Daily active users have fallen from 49 million on July 7 to just 23.6 million in the most recent weeks.
Time on the app is down to just 6 minutes. Threads has had to impose rate limits because of skyrocketing spam.
Musk is already mocking it. “Lmao,” he tweeted, also calling the app a copycat. (He’s also suing.)
Still, Threads may benefit from being the world’s first truly astroturfed social media app.
With TSLA falling after earnings this past week because of declining margins, he will soon need to concentrate on his core business.
Musk’s horse in the presidential race, Florida Governor Ron DeSantis, has faltered badly.
Congressional Democrats and the White House are ready to gut him once they get the opportunity.

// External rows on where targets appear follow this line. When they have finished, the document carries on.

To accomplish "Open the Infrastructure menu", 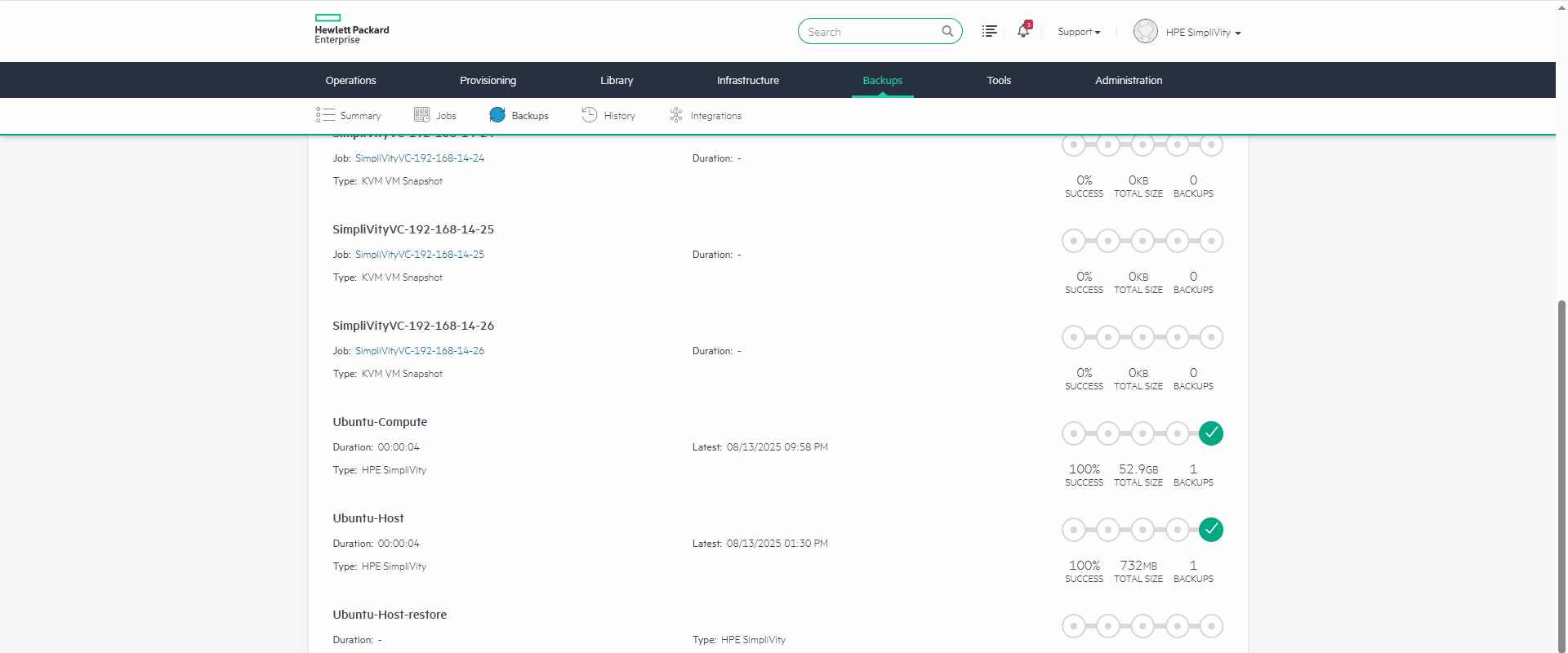I will [747, 80].
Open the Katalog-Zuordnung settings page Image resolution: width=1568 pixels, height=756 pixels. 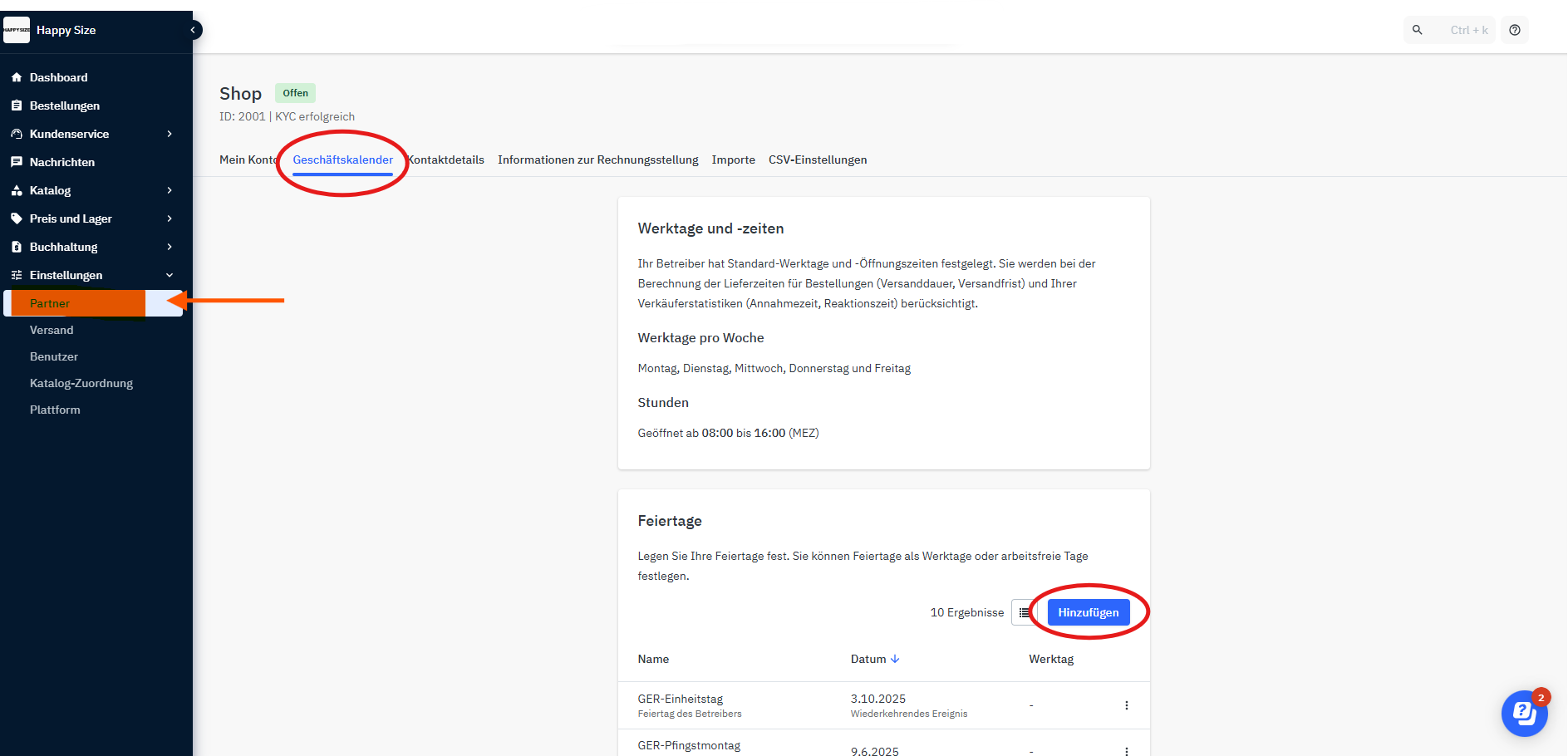(81, 383)
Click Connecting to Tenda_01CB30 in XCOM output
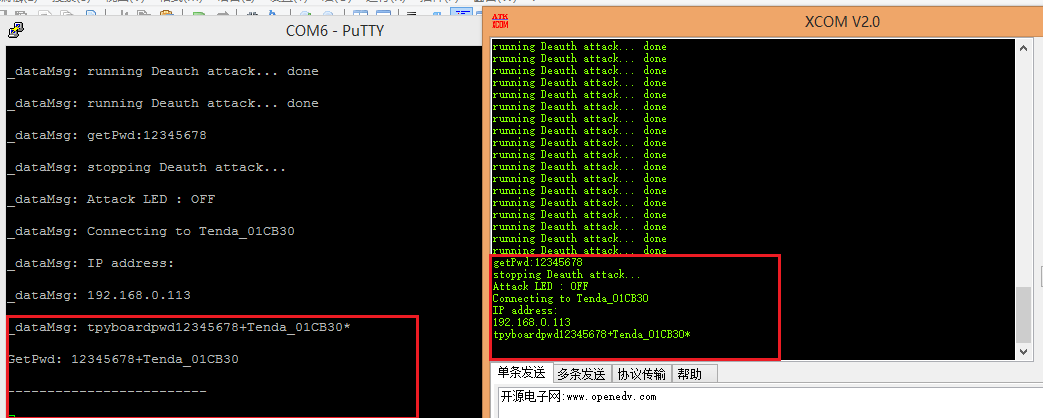 [x=570, y=299]
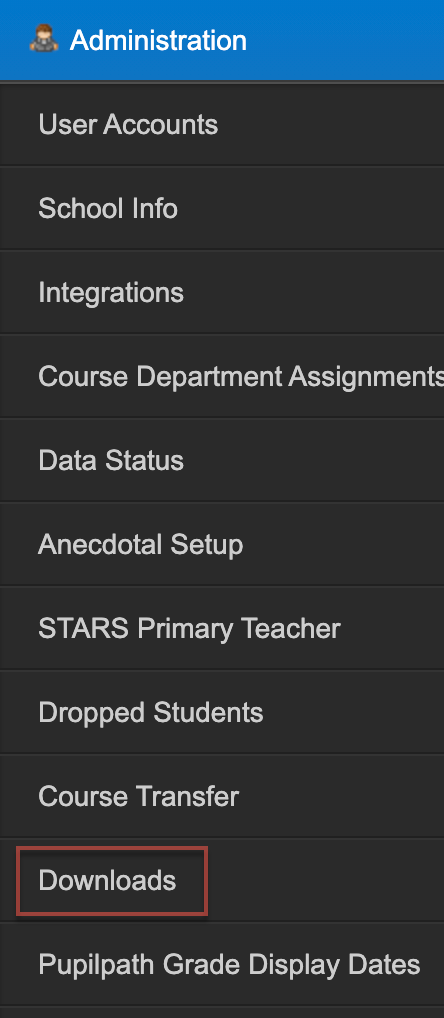Go to School Info
Screen dimensions: 444x1018
tap(108, 208)
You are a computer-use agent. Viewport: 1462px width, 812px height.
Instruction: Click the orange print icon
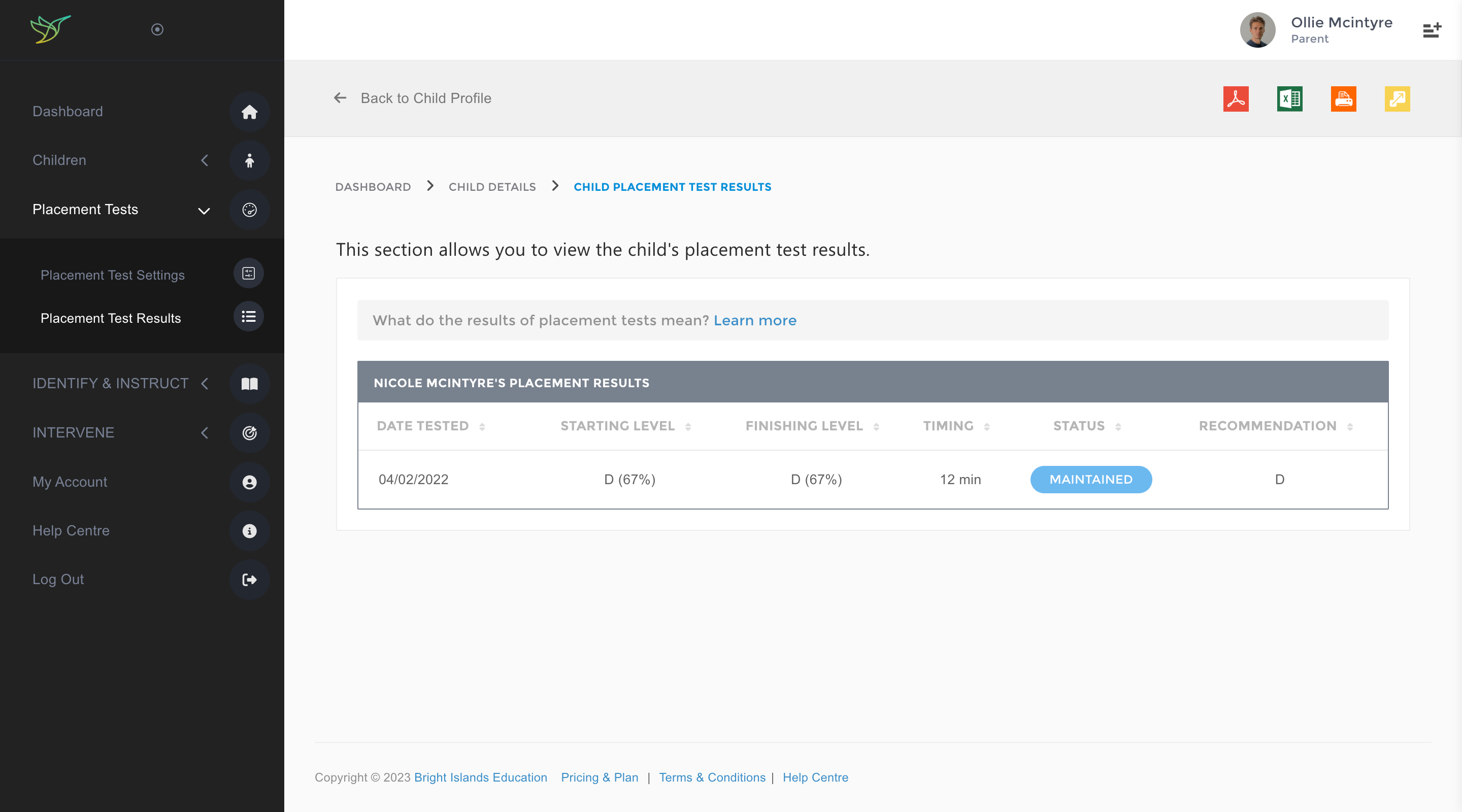(x=1343, y=99)
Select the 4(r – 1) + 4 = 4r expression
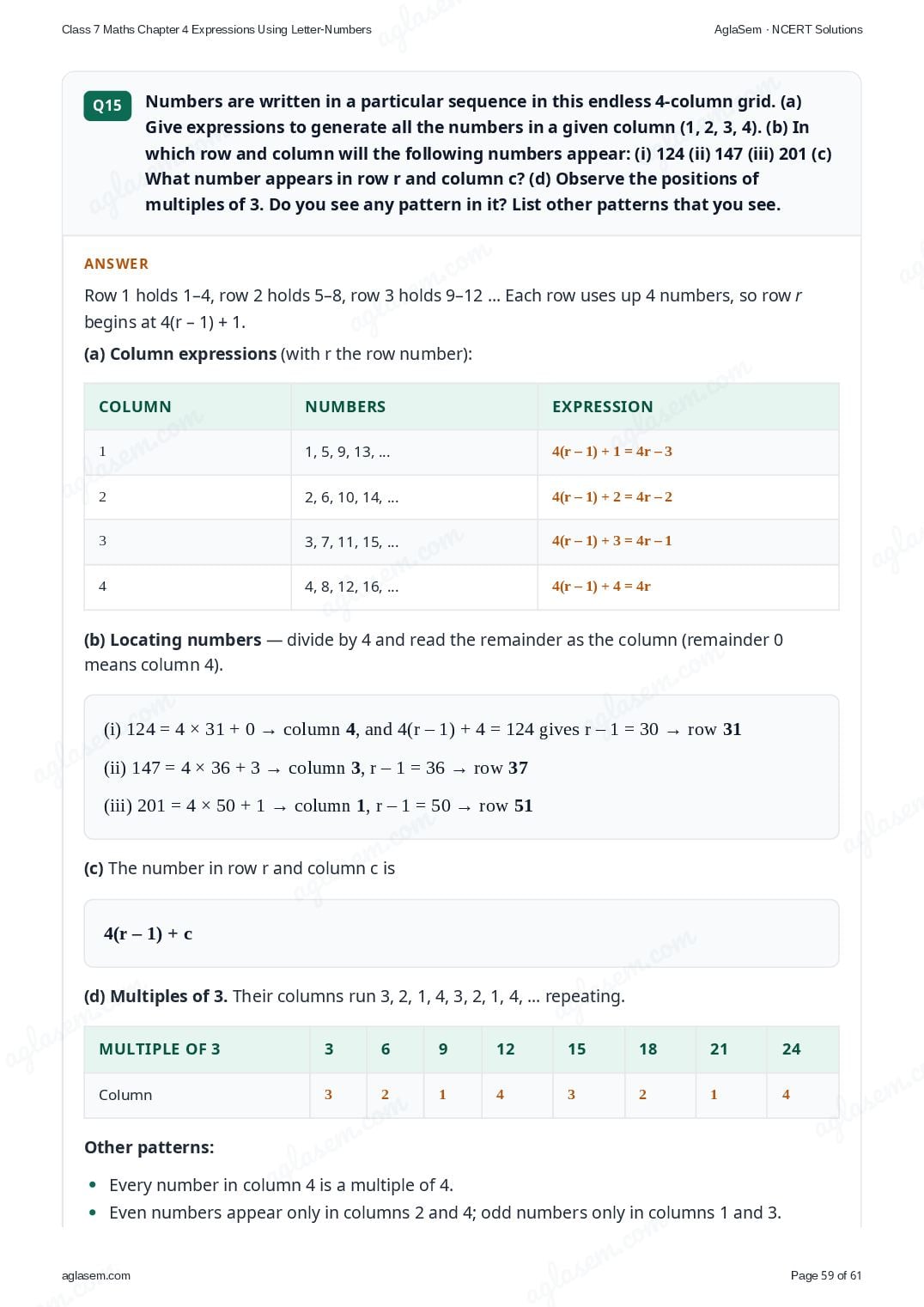Screen dimensions: 924x1307 pyautogui.click(x=601, y=587)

In contrast, Threads will enjoy a constant flow of revenue and support from media, government, and corporate America.
Can Musk turn it around? He will need to go big or go home – somehow find a way to turn Twitter into a profitable space for creators, incorporate a payment system (X) that he’s spoken about for some time, and use it as the basis for the “universal app” he’s dreamed of.
Yet it’s Musk against the world.
Threads will never be as good as Twitter. Unfortunately, the new global economy doesn’t select for quality or things that are interesting.
It selects for the things that can make money and retain advertisers.
The sad truth: Most people don’t really want freedom – they want to be entertained. And of those who want freedom, even fewer are willing to pay for it.